Diabetes Fact #9: The term "Juvenile Diabetes" is outdated. We now call it "T1 Diabetes" or "Insulin Dependent Diabetes". People with this type of Diabetes will NEVER outgrow it. EVER. They will have this relentless disease until a CURE is found.

Diabetes Fact #8: A cure would be great, but a long life without complications is a close second for people with T1 Diabetes.






*Disclaimer: I am a mom of a T1 Diabetic child. I am NOT a doctor. I just play one in real life. Please do not take anything in this post or any other post on this blog as medical advice. If you have questions or concerns of your own, please seek advice from your doctor.*

4 comments:

Crystall Young said...

This is a great post!! You are such a great writer........

Lorraine of "This is Caleb..." said...

Great job Tracy - keep 'em coming!

Alexis of Justices Misbehaving Pancreas said...

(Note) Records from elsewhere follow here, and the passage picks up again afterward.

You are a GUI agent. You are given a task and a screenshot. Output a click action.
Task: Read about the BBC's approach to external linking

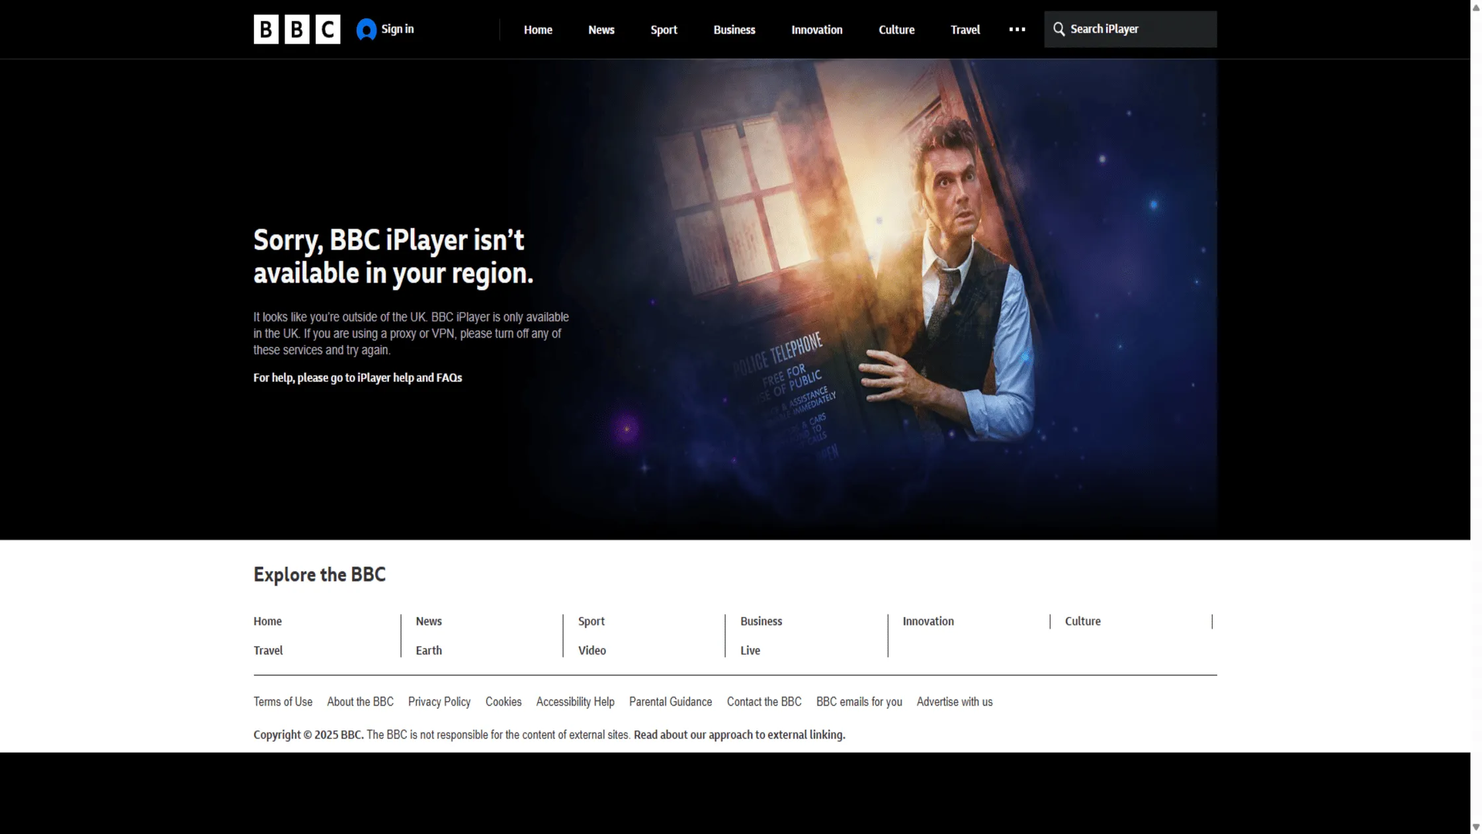738,734
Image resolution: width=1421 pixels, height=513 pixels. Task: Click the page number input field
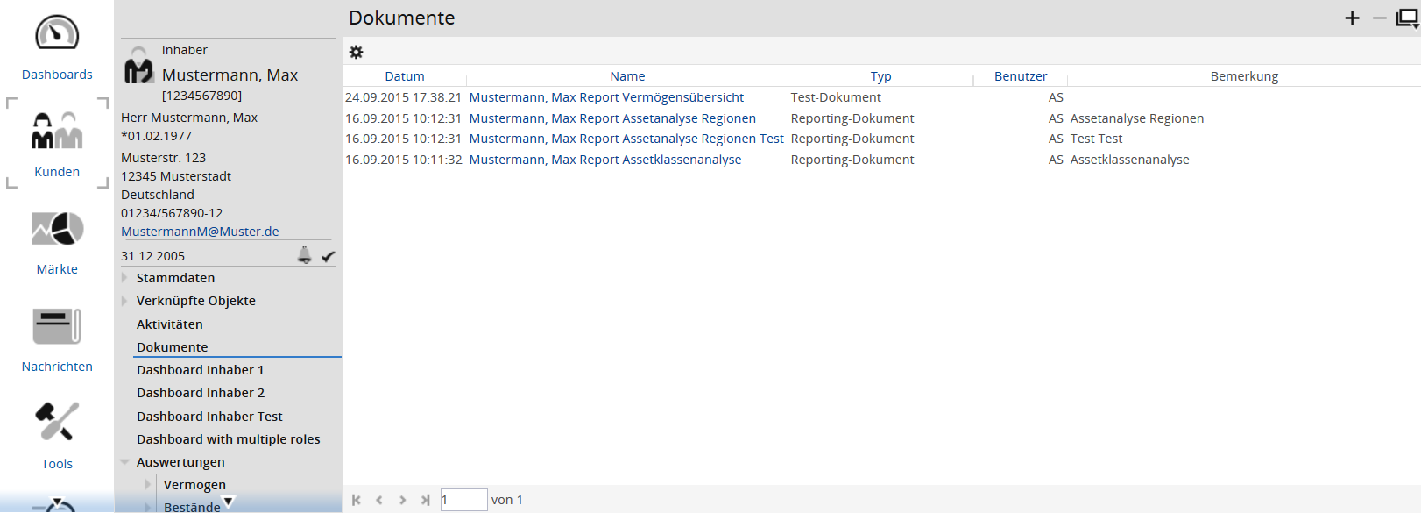click(x=463, y=500)
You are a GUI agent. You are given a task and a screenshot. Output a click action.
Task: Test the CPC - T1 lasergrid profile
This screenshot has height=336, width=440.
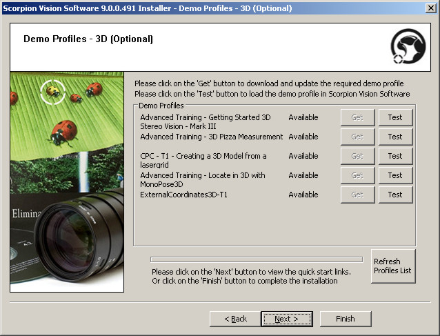pos(395,156)
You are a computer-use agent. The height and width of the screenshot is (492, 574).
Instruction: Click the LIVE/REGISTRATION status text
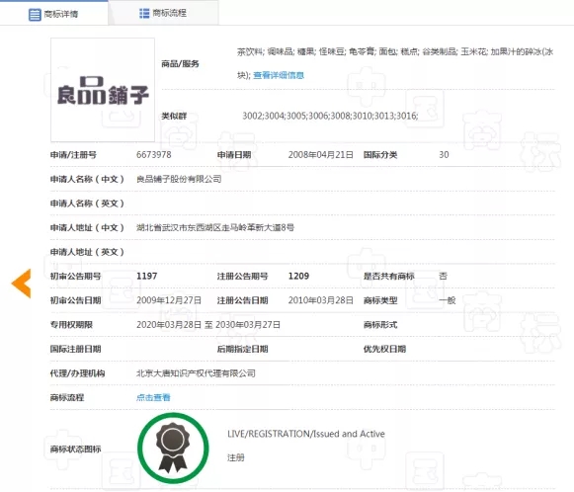306,434
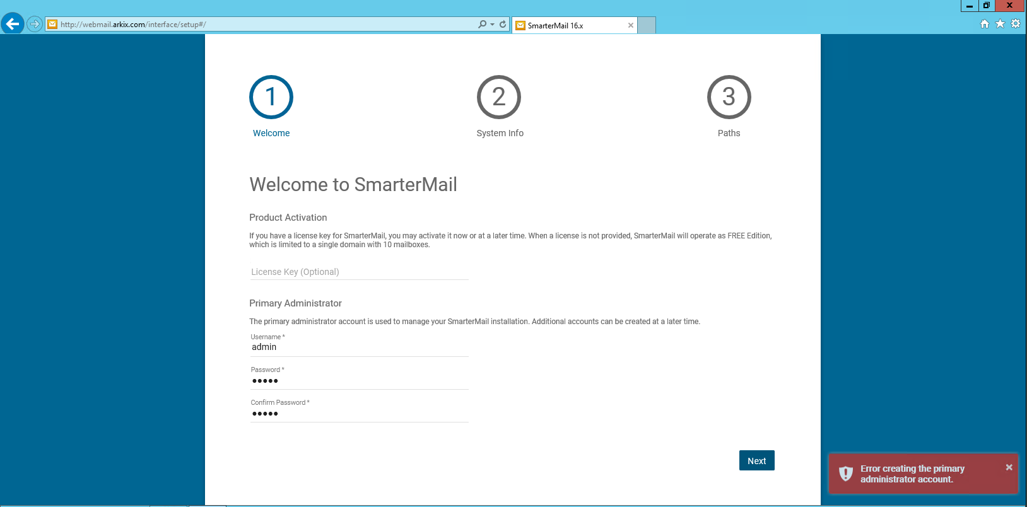The image size is (1027, 507).
Task: Click into the Username field containing admin
Action: tap(359, 347)
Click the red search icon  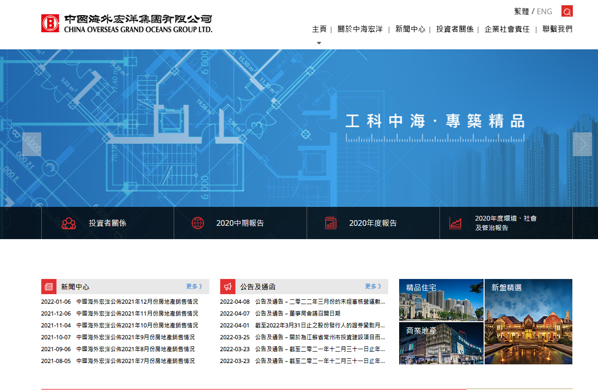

i was just discusssing this. The battle we fight. Lows pose a danger now. We could lose our kids at any moment to one. But long term highs cause complications later. Finding balance isnt easy. Your posts are so educating for the non d community. Awesome job!

Heather said...

I am just loving all those Facts this month! This one especially because people ask me why I can't just let her blood sugar "go" once in a while...this is why!